Indicación:
Repite sin cambios las líneas de los registros desde la primera hasta la que contiene "I will pos(674,387).", ambas incluidas.

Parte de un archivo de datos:
++++
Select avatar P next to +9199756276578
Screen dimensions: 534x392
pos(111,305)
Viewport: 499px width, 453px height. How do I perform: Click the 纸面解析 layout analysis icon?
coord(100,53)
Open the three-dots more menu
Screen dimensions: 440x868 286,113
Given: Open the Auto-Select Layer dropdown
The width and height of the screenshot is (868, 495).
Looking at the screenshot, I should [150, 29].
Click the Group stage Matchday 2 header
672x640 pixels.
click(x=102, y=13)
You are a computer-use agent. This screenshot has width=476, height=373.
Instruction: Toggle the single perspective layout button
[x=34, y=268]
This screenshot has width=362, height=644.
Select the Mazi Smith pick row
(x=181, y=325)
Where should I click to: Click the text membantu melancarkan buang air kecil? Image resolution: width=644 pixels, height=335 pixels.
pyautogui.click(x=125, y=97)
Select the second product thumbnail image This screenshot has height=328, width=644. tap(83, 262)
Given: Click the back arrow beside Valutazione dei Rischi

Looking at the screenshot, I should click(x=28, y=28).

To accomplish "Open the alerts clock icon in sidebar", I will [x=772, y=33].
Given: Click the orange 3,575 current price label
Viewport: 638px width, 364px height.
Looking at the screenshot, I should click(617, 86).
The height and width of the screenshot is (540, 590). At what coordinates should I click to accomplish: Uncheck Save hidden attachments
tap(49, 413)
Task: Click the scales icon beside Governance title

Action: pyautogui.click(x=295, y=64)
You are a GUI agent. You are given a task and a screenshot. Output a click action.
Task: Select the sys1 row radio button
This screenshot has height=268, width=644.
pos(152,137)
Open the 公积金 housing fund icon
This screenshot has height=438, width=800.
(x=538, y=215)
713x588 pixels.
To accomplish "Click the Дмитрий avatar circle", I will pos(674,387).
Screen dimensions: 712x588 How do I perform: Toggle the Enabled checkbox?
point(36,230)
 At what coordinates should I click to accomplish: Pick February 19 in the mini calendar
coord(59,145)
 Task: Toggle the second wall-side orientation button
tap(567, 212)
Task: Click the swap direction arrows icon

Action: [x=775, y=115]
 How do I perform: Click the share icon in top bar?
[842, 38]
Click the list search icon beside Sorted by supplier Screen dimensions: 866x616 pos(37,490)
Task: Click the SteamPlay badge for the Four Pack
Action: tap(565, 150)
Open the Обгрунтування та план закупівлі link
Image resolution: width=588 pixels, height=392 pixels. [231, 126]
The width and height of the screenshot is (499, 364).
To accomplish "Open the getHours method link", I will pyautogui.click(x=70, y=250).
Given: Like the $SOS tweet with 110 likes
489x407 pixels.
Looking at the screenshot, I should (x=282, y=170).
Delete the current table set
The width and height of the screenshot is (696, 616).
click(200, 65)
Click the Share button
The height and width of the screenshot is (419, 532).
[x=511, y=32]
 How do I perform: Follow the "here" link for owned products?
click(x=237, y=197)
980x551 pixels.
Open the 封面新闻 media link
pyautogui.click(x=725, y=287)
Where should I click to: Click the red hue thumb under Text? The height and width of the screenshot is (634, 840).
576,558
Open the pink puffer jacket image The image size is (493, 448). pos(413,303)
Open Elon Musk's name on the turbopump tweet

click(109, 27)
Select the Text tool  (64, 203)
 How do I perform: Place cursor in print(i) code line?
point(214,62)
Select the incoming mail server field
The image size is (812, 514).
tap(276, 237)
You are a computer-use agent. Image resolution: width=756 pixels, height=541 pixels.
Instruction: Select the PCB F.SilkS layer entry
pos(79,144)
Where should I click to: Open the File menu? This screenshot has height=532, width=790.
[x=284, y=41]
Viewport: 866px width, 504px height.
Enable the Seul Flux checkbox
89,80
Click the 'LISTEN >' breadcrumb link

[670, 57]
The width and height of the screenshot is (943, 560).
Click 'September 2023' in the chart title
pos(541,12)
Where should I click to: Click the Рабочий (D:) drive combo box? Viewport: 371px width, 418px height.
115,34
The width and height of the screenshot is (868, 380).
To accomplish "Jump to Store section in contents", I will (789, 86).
++++
Resultado del ejercicio:
Select avatar P next to +9199756276578
Screen dimensions: 534x392
pos(111,305)
Viewport: 499px width, 453px height. How do I perform: Click the 纸面解析 layout analysis icon?
coord(100,53)
Open the three-dots more menu
Screen dimensions: 440x868 286,113
Given: Open the Auto-Select Layer dropdown
The width and height of the screenshot is (868, 495).
Looking at the screenshot, I should [150, 29].
Click the Group stage Matchday 2 header
672x640 pixels.
click(x=102, y=13)
You are a computer-use agent. This screenshot has width=476, height=373.
Instruction: Toggle the single perspective layout button
[x=34, y=268]
This screenshot has width=362, height=644.
Select the Mazi Smith pick row
(x=181, y=325)
Where should I click to: Click the text membantu melancarkan buang air kecil? Image resolution: width=644 pixels, height=335 pixels.
pyautogui.click(x=125, y=97)
Select the second product thumbnail image This screenshot has height=328, width=644. tap(83, 262)
Given: Click the back arrow beside Valutazione dei Rischi

Looking at the screenshot, I should click(x=28, y=28).

To accomplish "Open the alerts clock icon in sidebar", I will [x=772, y=33].
Given: Click the orange 3,575 current price label
Viewport: 638px width, 364px height.
Looking at the screenshot, I should click(617, 86).
The height and width of the screenshot is (540, 590). At what coordinates should I click to accomplish: Uncheck Save hidden attachments
tap(49, 413)
Task: Click the scales icon beside Governance title

Action: pyautogui.click(x=295, y=64)
You are a GUI agent. You are given a task and a screenshot. Output a click action.
Task: Select the sys1 row radio button
This screenshot has height=268, width=644.
pos(152,137)
Open the 公积金 housing fund icon
This screenshot has height=438, width=800.
(x=538, y=215)
713x588 pixels.
To accomplish "Click the Дмитрий avatar circle", I will pos(674,387).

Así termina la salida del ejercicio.